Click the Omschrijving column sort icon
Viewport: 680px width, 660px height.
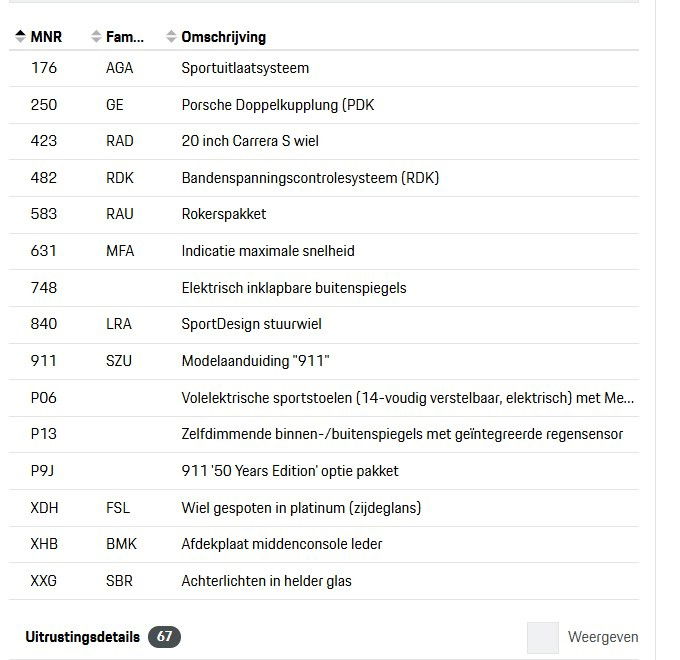coord(172,38)
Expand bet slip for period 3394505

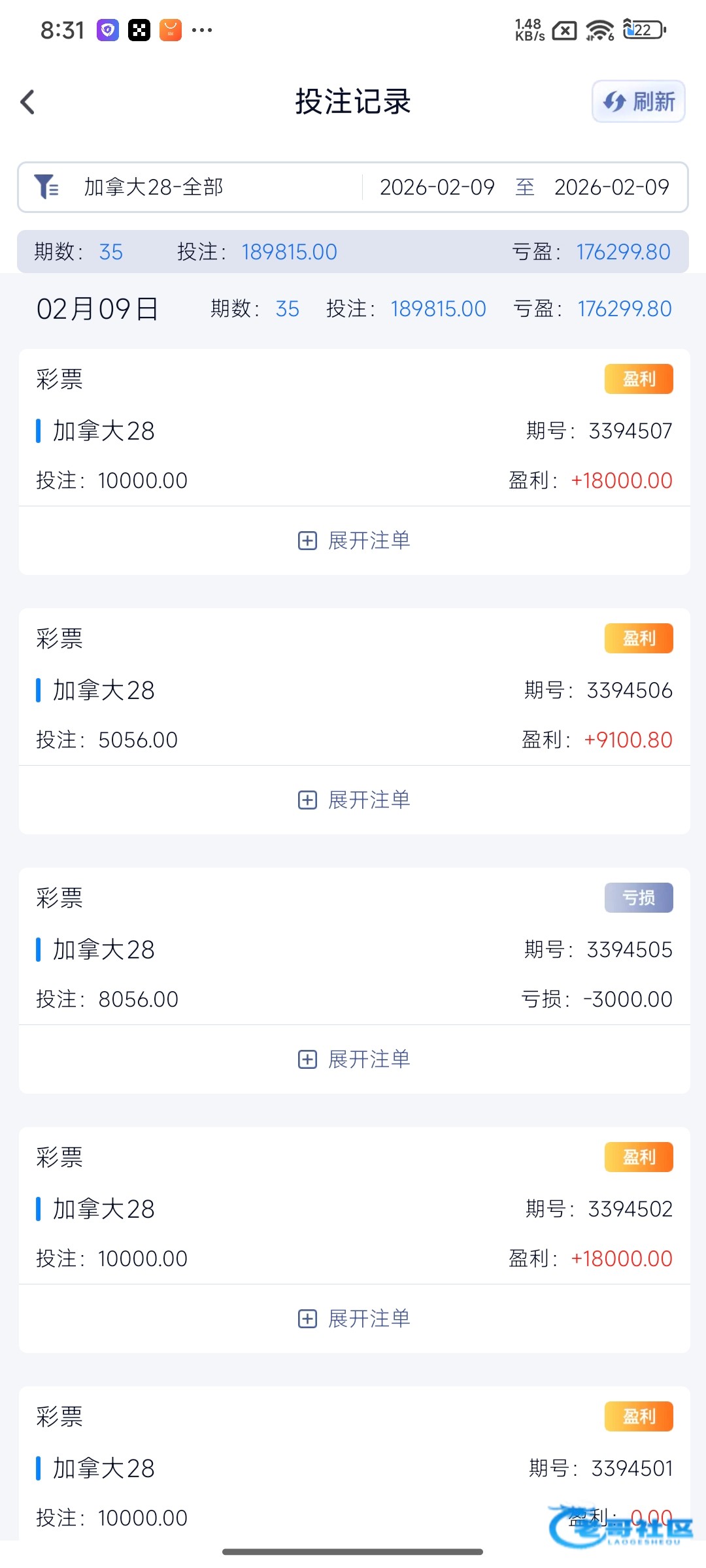354,1059
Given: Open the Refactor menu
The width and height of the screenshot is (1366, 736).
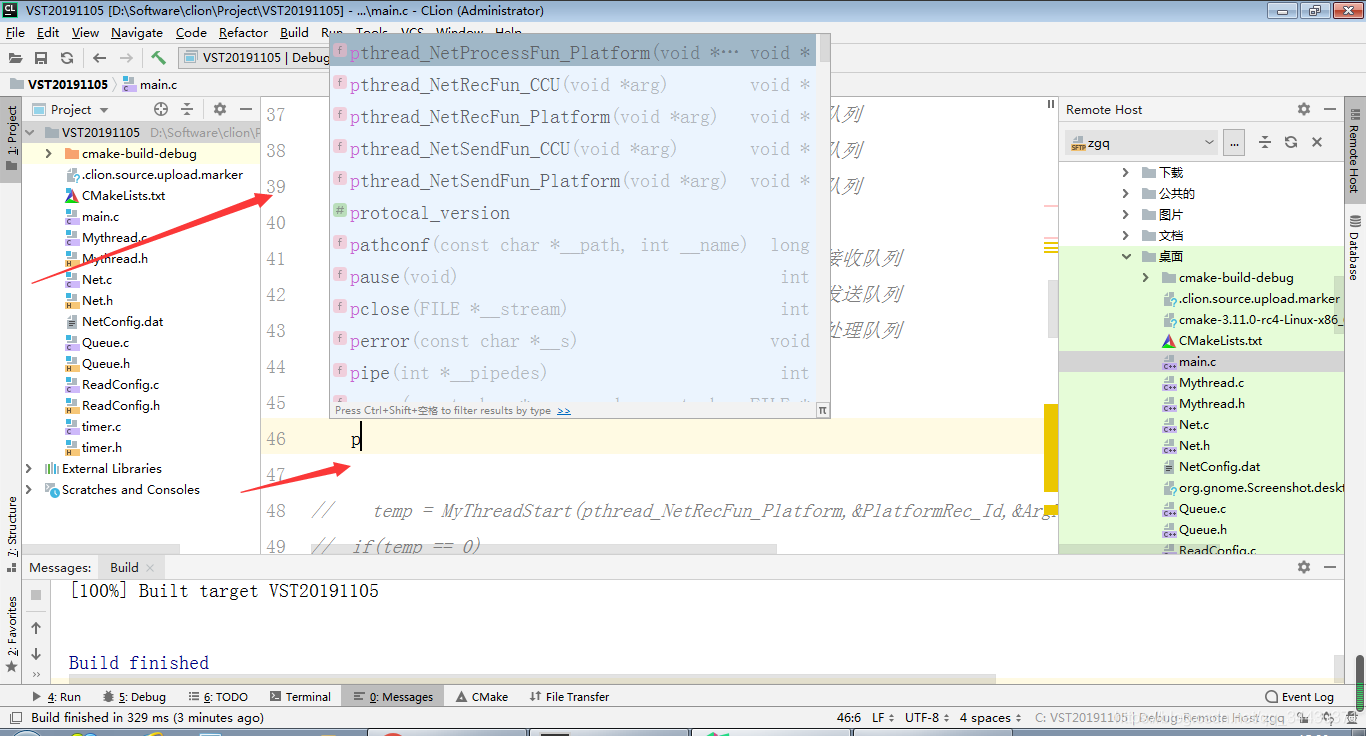Looking at the screenshot, I should [242, 32].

+--

[PROBLEM STATEMENT]
Your copy should run from the line that has "Given: Open the Refactor menu" through the last line above, exactly, with both ends in and pictures out.

[RESPONSE TO THE TASK]
Given: Open the Refactor menu
The width and height of the screenshot is (1366, 736).
Looking at the screenshot, I should [242, 32].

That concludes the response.